TASK TO COMPLETE:
In the data below, restate exactly the lines from the one with "Given: Open the three-dot more options menu" to the final line, both included, but not the pictures.

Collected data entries

====

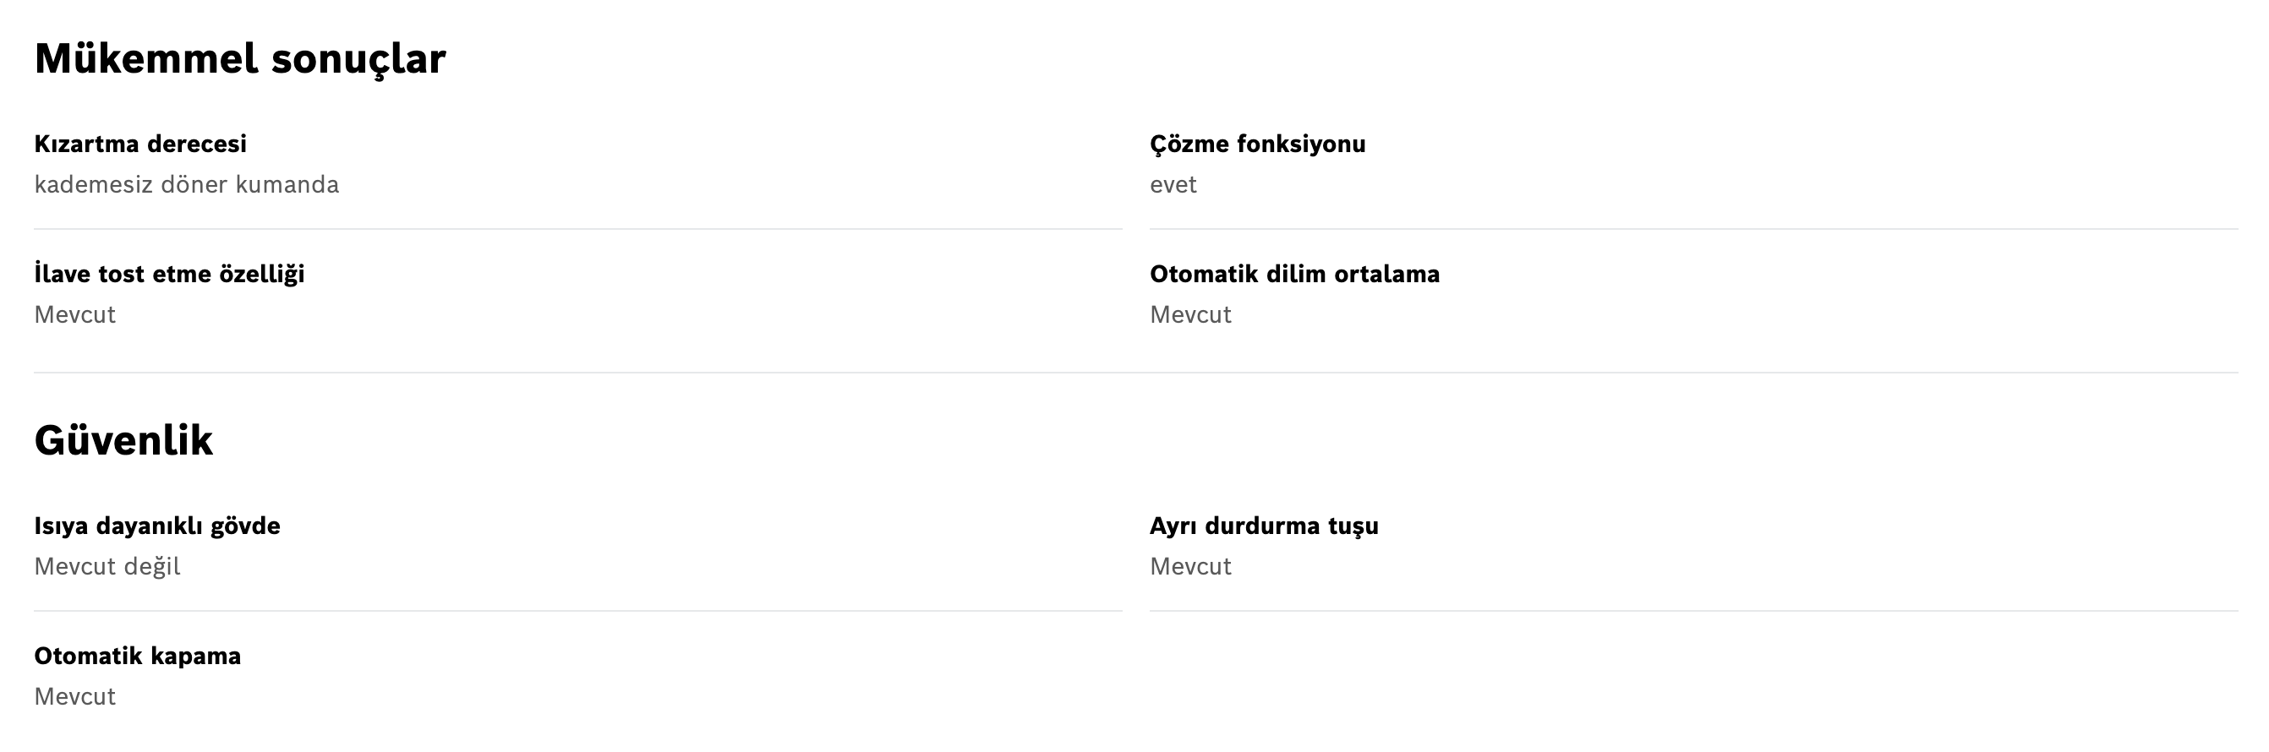Select the "İlave tost etme özelliği" label
This screenshot has height=752, width=2269.
169,274
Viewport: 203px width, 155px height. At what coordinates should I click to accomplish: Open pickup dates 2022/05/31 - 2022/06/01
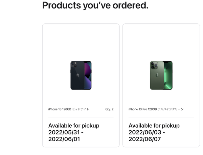point(66,136)

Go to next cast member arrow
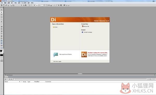11,79
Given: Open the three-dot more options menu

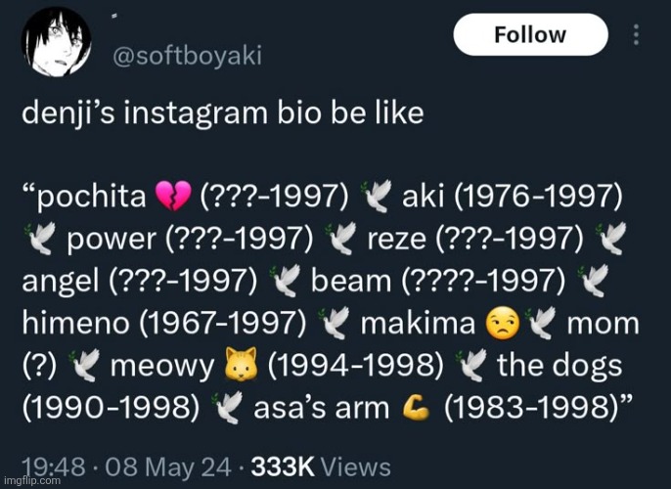Looking at the screenshot, I should 637,35.
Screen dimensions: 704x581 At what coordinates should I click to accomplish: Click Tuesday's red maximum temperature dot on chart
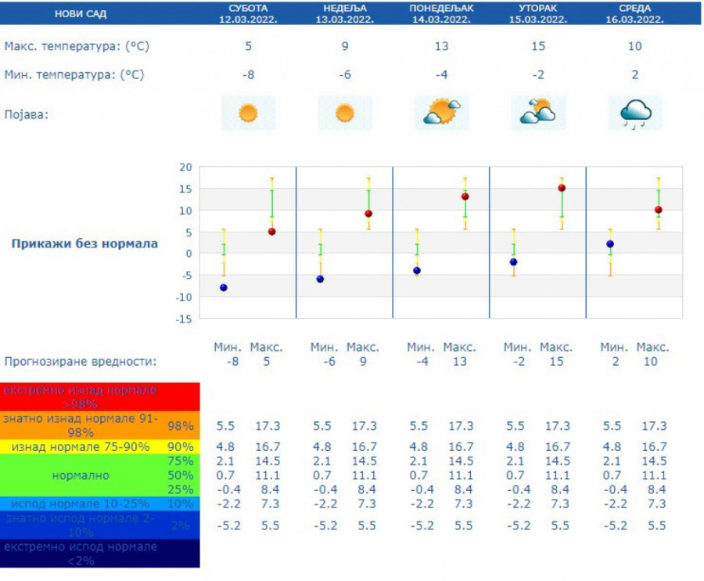(x=562, y=188)
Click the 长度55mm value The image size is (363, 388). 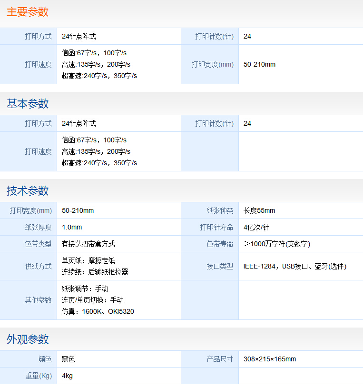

====

ANSWER:
Given: Open the three-dot more options menu

Looking at the screenshot, I should 637,35.
Screen dimensions: 704x581 At what coordinates should I click to accomplish: Click Tuesday's red maximum temperature dot on chart
(x=562, y=188)
Click the 长度55mm value The image size is (363, 388). 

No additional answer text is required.